Dataset excerpts
━━━

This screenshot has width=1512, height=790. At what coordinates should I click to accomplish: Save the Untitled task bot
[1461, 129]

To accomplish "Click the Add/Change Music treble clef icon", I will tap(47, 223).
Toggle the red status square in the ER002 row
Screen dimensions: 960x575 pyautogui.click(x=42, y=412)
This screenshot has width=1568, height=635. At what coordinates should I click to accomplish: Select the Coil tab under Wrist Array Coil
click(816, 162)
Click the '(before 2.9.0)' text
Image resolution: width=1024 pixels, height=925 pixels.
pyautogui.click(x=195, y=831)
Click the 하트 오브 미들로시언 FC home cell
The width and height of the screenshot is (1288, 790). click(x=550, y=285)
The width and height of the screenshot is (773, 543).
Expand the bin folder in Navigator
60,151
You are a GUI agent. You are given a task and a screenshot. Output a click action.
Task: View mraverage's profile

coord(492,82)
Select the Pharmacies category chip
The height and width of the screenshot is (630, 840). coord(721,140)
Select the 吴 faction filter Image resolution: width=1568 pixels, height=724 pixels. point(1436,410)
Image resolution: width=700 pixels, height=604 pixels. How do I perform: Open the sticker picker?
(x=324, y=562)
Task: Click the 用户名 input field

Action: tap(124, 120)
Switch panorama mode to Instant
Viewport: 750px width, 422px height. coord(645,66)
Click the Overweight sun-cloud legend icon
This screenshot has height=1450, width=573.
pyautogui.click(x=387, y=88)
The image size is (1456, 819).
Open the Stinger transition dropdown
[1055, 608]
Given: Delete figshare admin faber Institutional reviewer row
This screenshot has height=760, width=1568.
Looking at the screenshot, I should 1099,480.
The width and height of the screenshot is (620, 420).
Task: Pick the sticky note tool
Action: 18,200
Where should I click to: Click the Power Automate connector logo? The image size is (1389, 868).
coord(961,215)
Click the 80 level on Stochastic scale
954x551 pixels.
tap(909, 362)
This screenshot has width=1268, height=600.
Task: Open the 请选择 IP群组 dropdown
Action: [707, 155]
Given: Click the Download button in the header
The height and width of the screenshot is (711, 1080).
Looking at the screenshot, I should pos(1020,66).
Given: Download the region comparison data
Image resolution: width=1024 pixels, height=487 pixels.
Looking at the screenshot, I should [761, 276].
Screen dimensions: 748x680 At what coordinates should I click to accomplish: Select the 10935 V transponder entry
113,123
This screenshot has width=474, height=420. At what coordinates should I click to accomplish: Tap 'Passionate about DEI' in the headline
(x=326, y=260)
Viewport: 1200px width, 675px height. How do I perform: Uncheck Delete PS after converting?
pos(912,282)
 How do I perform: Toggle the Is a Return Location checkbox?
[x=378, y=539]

━━━

What you need to do:
Retype the entries exactly, please. Leave no line out.

Output of the task:
This screenshot has width=1512, height=790. At what coordinates should I click to accomplish: Save the Untitled task bot
[1461, 129]

To accomplish "Click the Add/Change Music treble clef icon", I will tap(47, 223).
Toggle the red status square in the ER002 row
Screen dimensions: 960x575 pyautogui.click(x=42, y=412)
This screenshot has width=1568, height=635. At what coordinates should I click to accomplish: Select the Coil tab under Wrist Array Coil
click(816, 162)
Click the '(before 2.9.0)' text
Image resolution: width=1024 pixels, height=925 pixels.
pyautogui.click(x=195, y=831)
Click the 하트 오브 미들로시언 FC home cell
The width and height of the screenshot is (1288, 790). click(x=550, y=285)
The width and height of the screenshot is (773, 543).
Expand the bin folder in Navigator
60,151
You are a GUI agent. You are given a task and a screenshot. Output a click action.
Task: View mraverage's profile

coord(492,82)
Select the Pharmacies category chip
The height and width of the screenshot is (630, 840). coord(721,140)
Select the 吴 faction filter Image resolution: width=1568 pixels, height=724 pixels. point(1436,410)
Image resolution: width=700 pixels, height=604 pixels. How do I perform: Open the sticker picker?
(x=324, y=562)
Task: Click the 用户名 input field

Action: tap(124, 120)
Switch panorama mode to Instant
Viewport: 750px width, 422px height. coord(645,66)
Click the Overweight sun-cloud legend icon
This screenshot has height=1450, width=573.
pyautogui.click(x=387, y=88)
The image size is (1456, 819).
Open the Stinger transition dropdown
[1055, 608]
Given: Delete figshare admin faber Institutional reviewer row
This screenshot has height=760, width=1568.
Looking at the screenshot, I should 1099,480.
The width and height of the screenshot is (620, 420).
Task: Pick the sticky note tool
Action: 18,200
Where should I click to: Click the Power Automate connector logo? The image size is (1389, 868).
coord(961,215)
Click the 80 level on Stochastic scale
954x551 pixels.
tap(909, 362)
This screenshot has width=1268, height=600.
Task: Open the 请选择 IP群组 dropdown
Action: [707, 155]
Given: Click the Download button in the header
The height and width of the screenshot is (711, 1080).
Looking at the screenshot, I should pos(1020,66).
Given: Download the region comparison data
Image resolution: width=1024 pixels, height=487 pixels.
Looking at the screenshot, I should [761, 276].
Screen dimensions: 748x680 At what coordinates should I click to accomplish: Select the 10935 V transponder entry
113,123
This screenshot has width=474, height=420. At what coordinates should I click to accomplish: Tap 'Passionate about DEI' in the headline
(x=326, y=260)
Viewport: 1200px width, 675px height. How do I perform: Uncheck Delete PS after converting?
pos(912,282)
 How do I perform: Toggle the Is a Return Location checkbox?
[x=378, y=539]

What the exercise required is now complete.